Berkshire Botanical Garden

This program has been cancelled.

During World War II, homefront Victory Gardens flourished nationwide—in former lawns, flower gardens, school yards, parks, abandoned lots, and ball fields. As part of the war effort, posters encouraged patriotic Americans to “Grow vitamins at your kitchen door” and “Eat what you can, and can what you cannot eat.” In fact, Americans needed to supplement their diets during a time of food rationing and shortages. Nearly 20 million gardeners answered the call, including many who had never wielded a hoe. Victory gardeners learned to prepare soil beds, grow seedlings, cultivate, control weeds, irrigate, and eliminate pests—raising successful crops for the duration of the war years. Join us as we explore the role of 1940s vegetable gardens, ration-book cookery, and food preservation in wartime victory. Victory gardens provided food and promoted morale during World War II, and by 1944 American gardeners grew forty-four percent of the produce that fed civilian families. In this slide illustrated talk Judith Sumner will trace the Victory Garden movement, including the Roosevelt White House garden, urban gardens, school gardens, food preservation, wartime nutrition, and ration book cookery. We will also look at the British Dig for Victory campaign, Hedgerow Harvest program, and the Women’s Land Army. This program is led by Judith Summer, author of Plants Go to War: A Botanical History of World War II (McFarland Books, 2019).

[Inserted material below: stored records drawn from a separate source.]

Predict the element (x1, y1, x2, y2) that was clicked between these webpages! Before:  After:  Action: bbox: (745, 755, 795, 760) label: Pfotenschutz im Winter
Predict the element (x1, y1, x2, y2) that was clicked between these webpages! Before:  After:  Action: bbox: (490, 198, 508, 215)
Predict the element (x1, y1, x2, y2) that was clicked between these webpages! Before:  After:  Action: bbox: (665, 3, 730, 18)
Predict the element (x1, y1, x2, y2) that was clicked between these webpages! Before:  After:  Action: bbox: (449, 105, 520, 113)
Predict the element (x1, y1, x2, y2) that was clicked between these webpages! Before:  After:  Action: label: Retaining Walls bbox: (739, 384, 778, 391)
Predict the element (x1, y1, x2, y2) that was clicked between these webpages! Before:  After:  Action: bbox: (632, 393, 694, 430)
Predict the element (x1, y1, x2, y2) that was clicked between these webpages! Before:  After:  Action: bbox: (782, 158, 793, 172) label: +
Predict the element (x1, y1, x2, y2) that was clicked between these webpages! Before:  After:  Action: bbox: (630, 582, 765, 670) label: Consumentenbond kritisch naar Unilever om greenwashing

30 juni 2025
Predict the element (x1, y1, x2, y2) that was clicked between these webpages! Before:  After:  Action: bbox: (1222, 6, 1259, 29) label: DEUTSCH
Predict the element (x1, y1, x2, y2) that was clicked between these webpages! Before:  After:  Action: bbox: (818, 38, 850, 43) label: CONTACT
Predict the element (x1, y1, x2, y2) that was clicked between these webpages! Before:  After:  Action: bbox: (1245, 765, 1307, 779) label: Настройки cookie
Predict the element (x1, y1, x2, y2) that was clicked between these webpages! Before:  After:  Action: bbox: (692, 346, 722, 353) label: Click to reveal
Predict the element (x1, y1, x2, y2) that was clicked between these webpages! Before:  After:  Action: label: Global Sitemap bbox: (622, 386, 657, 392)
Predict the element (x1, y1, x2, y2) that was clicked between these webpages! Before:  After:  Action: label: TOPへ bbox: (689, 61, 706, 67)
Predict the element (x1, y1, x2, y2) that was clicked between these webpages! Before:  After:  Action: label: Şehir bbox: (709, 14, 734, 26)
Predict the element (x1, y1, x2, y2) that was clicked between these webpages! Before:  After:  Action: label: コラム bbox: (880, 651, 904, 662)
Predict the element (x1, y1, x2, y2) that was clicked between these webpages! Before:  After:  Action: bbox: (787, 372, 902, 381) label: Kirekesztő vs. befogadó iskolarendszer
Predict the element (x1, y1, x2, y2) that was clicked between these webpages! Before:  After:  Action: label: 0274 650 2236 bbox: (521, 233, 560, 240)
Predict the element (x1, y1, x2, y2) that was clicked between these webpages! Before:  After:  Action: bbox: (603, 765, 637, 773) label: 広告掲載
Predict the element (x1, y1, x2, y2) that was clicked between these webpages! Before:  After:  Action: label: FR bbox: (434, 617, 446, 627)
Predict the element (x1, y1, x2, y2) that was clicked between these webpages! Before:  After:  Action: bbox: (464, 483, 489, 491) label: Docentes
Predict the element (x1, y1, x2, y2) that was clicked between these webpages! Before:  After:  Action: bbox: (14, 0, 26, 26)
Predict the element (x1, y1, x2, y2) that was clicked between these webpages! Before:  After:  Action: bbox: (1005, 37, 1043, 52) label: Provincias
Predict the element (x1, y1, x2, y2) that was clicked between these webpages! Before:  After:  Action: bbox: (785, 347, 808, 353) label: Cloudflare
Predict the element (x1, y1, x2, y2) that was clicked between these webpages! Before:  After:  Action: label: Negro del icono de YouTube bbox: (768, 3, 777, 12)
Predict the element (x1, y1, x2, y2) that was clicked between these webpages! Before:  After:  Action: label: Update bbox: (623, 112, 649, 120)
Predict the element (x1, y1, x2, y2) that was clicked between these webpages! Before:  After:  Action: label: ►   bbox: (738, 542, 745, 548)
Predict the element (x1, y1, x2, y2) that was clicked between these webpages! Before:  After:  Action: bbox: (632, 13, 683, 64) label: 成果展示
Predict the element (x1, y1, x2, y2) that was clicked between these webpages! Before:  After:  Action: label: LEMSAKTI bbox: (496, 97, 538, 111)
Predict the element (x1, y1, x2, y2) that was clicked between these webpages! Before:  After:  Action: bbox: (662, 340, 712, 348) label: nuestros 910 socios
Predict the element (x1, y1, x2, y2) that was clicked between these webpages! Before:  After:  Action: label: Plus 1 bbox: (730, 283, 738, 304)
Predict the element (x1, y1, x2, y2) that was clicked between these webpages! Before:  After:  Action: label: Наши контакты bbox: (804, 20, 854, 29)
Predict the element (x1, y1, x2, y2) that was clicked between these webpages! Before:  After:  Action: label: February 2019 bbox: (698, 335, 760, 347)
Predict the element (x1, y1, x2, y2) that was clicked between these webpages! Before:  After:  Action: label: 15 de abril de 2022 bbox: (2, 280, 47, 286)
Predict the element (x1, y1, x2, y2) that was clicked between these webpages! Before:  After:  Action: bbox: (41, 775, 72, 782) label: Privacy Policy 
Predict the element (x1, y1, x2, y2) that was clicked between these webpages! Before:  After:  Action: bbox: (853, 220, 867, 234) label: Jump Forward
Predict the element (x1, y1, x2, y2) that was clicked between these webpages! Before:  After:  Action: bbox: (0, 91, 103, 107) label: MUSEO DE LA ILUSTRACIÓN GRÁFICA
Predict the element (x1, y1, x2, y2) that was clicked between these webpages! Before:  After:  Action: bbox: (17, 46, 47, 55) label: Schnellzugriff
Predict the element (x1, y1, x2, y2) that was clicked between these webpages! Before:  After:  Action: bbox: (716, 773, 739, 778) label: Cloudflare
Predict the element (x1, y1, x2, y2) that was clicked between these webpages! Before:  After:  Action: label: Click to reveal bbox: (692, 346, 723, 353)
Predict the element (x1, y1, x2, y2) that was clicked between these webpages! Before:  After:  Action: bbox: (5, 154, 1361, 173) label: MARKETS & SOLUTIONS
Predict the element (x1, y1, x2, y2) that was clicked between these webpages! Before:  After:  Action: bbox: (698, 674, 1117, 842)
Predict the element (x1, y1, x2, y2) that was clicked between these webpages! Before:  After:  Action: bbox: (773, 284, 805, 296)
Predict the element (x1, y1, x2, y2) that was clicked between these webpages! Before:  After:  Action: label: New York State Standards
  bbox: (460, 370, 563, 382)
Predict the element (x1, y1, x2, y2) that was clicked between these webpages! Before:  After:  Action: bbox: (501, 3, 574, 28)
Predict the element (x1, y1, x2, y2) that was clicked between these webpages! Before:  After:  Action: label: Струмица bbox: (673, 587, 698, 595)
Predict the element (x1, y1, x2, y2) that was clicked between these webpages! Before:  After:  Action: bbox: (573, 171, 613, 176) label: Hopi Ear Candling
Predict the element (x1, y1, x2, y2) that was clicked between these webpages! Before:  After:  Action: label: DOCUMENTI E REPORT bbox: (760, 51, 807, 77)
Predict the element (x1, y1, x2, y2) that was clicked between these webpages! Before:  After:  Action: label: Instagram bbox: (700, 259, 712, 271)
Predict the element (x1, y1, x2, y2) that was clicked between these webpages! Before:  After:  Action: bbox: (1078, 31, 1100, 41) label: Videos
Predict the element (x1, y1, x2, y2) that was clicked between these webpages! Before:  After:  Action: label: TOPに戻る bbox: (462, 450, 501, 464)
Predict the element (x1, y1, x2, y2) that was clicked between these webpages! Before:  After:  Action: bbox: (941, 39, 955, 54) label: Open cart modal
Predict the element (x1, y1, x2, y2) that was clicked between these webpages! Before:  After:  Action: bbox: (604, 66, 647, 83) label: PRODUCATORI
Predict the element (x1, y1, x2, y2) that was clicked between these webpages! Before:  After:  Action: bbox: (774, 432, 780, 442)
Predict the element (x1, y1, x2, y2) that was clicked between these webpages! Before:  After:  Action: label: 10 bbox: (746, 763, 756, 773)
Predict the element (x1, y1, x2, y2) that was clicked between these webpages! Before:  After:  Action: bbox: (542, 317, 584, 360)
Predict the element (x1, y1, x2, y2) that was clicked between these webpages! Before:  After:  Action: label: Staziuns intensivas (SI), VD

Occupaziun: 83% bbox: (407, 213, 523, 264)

Judith Sumner is the author of Plants Go to War: A Botanical History of World War II (McFarland Books, 2019), the first book to examine the historical roles of plants and botanical science in warfare. Judith is a classically trained botanist and author who specializes in ethnobotany, flowering plants, plant adaptations and garden history. She is a graduate of Vassar College and completed her graduate studies in botany at the University of Massachusetts in Amherst. She studied at the Royal Botanic Gardens, Kew; at the British Museum; the Jardin des Plantes; and did extensive field work in the Pacific region on the genus Pittosporum. Judith is currently at work on a botanical history of the American Civil War.